Я засмеялась над тоном, которым он это сказал, и заметила:
– Как Мольер спрашивал мнения своей служанки Лафоре?
– Вы будете нашей славянской Лафоре, – проворчал Вяземский.
Пушкин продолжал:
– Уверяю вас, что Черная шаль может глубоко тронуть человека. Если бы вы слышали ее, как я, в Молдавии в жидовской корчме, вы все плакали бы.
– Плакали? – сказала Catherine, – почему?
Петр Мещерский отвечал:
– Это воздействие жидовской корчмы в Молдавии: она так пропитана запахом лука и чеснока, что слезы навертываются на глазах.
Пушкин ответил серьезным тоном:
– Совсем нет, при чем тут чеснок и лук, я переложил песню в стихи, и мне хотелось бы спеть ее по-молдавски. Раз я видел в Одессе грека, который плакал, сидя на берегу моря, и пел. Я спросил, о чем он плачет, я был тронут: я этерист. Он отвечал: «Я плачу от своей песни, это маленькая птичка, которая сидит на ветке и поет, поет, а потом улетает». По-русски это совсем не трогательно, а по-гречески может довести до слез… Хотите, я спою вам по-молдавски? Но для этого мне нужна гитара и шали.
– За этим дело не станет, – сказала Sophie, – наш кухонный мужик играет на гитаре, а горничные дадут вам шали.

▶ [ИСХОДНЫЕ ДАННЫЕ]:
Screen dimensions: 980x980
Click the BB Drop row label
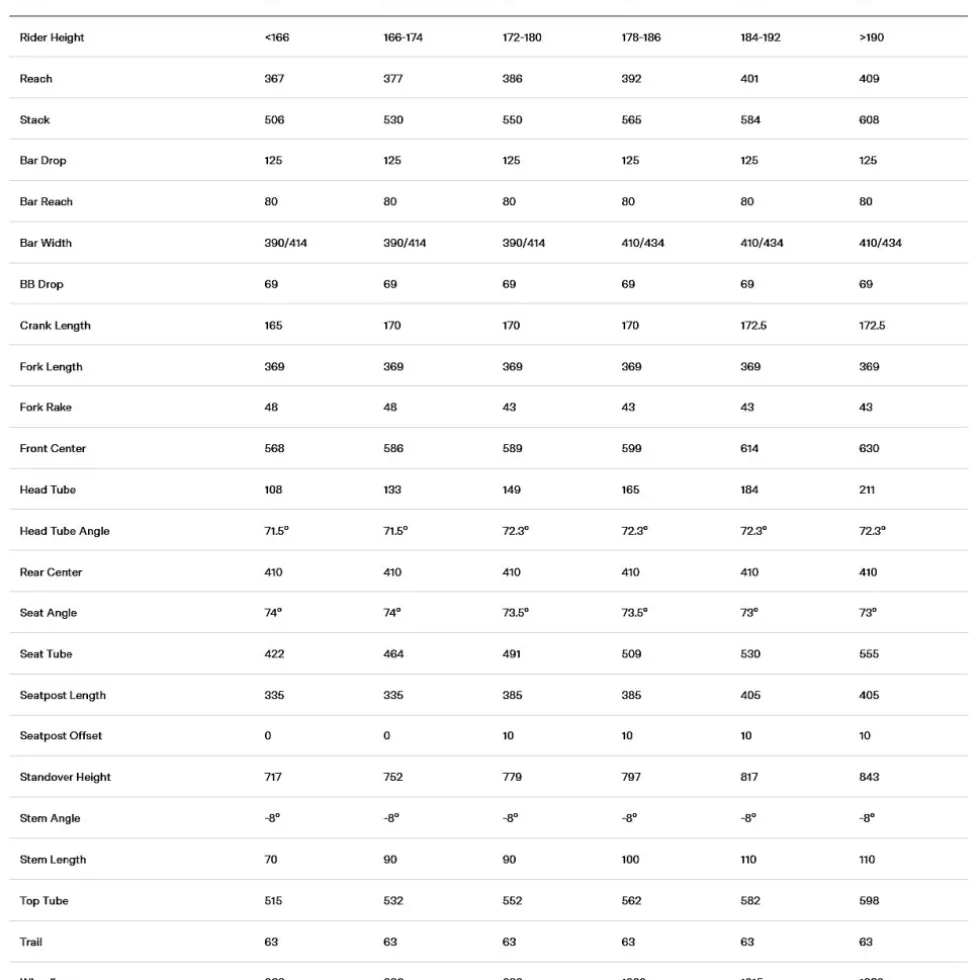(41, 284)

▶ [НАБОР ЗАДАНИЙ]:
a – Продублируйте без изменений часть фрагмента документа, начиная со слов «Пушкин ответил серьезным» и заканчивая словами «гитара и шали.».
b – Объясните в одном–трех предложениях, почему, по словам Петра Мещерского во фрагменте документа, в корчме в Молдавии можно было заплакать.
Данные здесь не используются.

▶ [ПОЛНЫЕ ОТВЕТЫ]:
a –
Пушкин ответил серьезным тоном:
– Совсем нет, при чем тут чеснок и лук, я переложил песню в стихи, и мне хотелось бы спеть ее по-молдавски. Раз я видел в Одессе грека, который плакал, сидя на берегу моря, и пел. Я спросил, о чем он плачет, я был тронут: я этерист. Он отвечал: «Я плачу от своей песни, это маленькая птичка, которая сидит на ветке и поет, поет, а потом улетает». По-русски это совсем не трогательно, а по-гречески может довести до слез… Хотите, я спою вам по-молдавски? Но для этого мне нужна гитара и шали.

b – По объяснению Петра Мещерского, корчма так пропитана запахом лука и чеснока, что от него на глазах навертываются слезы.